(Word and item position data)

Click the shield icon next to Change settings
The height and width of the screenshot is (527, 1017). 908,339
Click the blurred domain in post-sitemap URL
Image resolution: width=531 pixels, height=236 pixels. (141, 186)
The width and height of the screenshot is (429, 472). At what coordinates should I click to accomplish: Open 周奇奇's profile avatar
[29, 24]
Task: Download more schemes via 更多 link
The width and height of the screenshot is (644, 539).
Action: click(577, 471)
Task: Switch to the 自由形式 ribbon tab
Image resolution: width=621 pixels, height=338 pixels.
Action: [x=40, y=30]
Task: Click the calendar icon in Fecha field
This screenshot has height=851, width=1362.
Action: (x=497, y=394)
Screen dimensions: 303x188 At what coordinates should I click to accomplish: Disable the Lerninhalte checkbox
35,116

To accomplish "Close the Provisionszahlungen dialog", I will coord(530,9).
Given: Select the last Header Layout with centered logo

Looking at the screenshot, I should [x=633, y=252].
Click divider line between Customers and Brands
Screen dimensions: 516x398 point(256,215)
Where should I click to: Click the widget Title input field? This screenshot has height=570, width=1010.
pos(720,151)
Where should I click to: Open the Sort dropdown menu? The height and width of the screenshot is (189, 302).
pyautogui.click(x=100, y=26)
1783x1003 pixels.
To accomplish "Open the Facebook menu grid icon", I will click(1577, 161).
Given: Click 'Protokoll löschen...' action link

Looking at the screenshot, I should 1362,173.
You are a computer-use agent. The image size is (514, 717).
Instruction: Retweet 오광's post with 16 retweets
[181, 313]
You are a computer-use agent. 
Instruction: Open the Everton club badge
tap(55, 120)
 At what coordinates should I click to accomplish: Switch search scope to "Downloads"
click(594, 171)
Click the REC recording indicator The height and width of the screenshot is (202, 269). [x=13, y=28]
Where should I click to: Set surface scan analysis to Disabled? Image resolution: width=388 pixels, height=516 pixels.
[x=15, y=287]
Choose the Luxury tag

▸ PROBLEM REQUIREMENTS: Turn the items above into a numbered list, leaving out any blank lines.

▸ FINAL RESULT:
1. Click the shield icon next to Change settings
2. The height and width of the screenshot is (527, 1017). 908,339
3. Click the blurred domain in post-sitemap URL
4. Image resolution: width=531 pixels, height=236 pixels. (141, 186)
5. The width and height of the screenshot is (429, 472). At what coordinates should I click to accomplish: Open 周奇奇's profile avatar
6. [29, 24]
7. Task: Download more schemes via 更多 link
8. The width and height of the screenshot is (644, 539).
9. Action: click(577, 471)
10. Task: Switch to the 自由形式 ribbon tab
11. Image resolution: width=621 pixels, height=338 pixels.
12. Action: [x=40, y=30]
13. Task: Click the calendar icon in Fecha field
14. This screenshot has height=851, width=1362.
15. Action: (x=497, y=394)
16. Screen dimensions: 303x188 At what coordinates should I click to accomplish: Disable the Lerninhalte checkbox
17. 35,116
18. To accomplish "Close the Provisionszahlungen dialog", I will coord(530,9).
19. Given: Select the last Header Layout with centered logo
20. Looking at the screenshot, I should [x=633, y=252].
21. Click divider line between Customers and Brands
22. Screen dimensions: 516x398 point(256,215)
23. Where should I click to: Click the widget Title input field? This screenshot has height=570, width=1010.
24. pos(720,151)
25. Where should I click to: Open the Sort dropdown menu? The height and width of the screenshot is (189, 302).
26. pyautogui.click(x=100, y=26)
27. 1783x1003 pixels.
28. To accomplish "Open the Facebook menu grid icon", I will click(1577, 161).
29. Given: Click 'Protokoll löschen...' action link
30. Looking at the screenshot, I should 1362,173.
31. You are a computer-use agent. The image size is (514, 717).
32. Instruction: Retweet 오광's post with 16 retweets
33. [181, 313]
34. You are a computer-use agent. 
35. Instruction: Open the Everton club badge
36. tap(55, 120)
37.  At what coordinates should I click to accomplish: Switch search scope to "Downloads"
38. click(594, 171)
39. Click the REC recording indicator The height and width of the screenshot is (202, 269). [x=13, y=28]
40. Where should I click to: Set surface scan analysis to Disabled? Image resolution: width=388 pixels, height=516 pixels.
41. [x=15, y=287]
42. Choose the Luxury tag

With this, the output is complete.